Uma enfermeira dessas e minha noite tava ganha. Vanessa, no crachá pendurado no uniforme branco. Menos um nome pra minha lista.
Seriam olhos verdes. Os de meu bebê, na certa. Era a cor dos meus olhos.
Um, dois, três, quatro, cinco, seis, sete, oito, nove... peraí, calma. Respira. Um, dois, três, quatro, cinco, seis, sete, oito, nove, dez. Dedinhos são tão pequenos, às vezes parecem ser mais, às vezes menos. São dez. Mãos e pés. Tudo lindo e perfeito.
E os lábios? Rosadinhos e cheios. Não é uma boca amargurada, sabe?, como daqueles velhos ranzinzas, uma linha em vez de lábios. Não. Uma boquinha fofa e linda. Passei o dedo por sobre a boquinha e o bebê sugou meu dedo. Tadinho, estava com fome.
- ENFERMEIRA, EI?
- Senhor, é só apertar o botão vermelho, vê? Aqui do lado da cama. Eu venho. Não precisa gritar.
- Desculpa.
- Não vou mais avisar o senhor sobre isso, tudo bem? Por isso que a outra mãe pediu pra mudar de quarto na noite passada, lembra?

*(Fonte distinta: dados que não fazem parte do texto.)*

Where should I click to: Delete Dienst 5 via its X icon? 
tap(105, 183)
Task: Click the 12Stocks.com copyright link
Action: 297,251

- Tá com fome de novo. Você me ajuda?
- Claro. O senhor aguarda só um segundo?
E a Susana saiu rebolando aquele rabo lindo. Peraí, não era Susana, era o que mesmo? Bárbara? Jesus, eu sou um puto de um otário mesmo. Que nome eu daria pro meu bebê?
Se fosse pela beleza, seria Daniela. Menina linda. Cabelos castanhos compridos, cílios longos e os olhos mais incríveis que já vi.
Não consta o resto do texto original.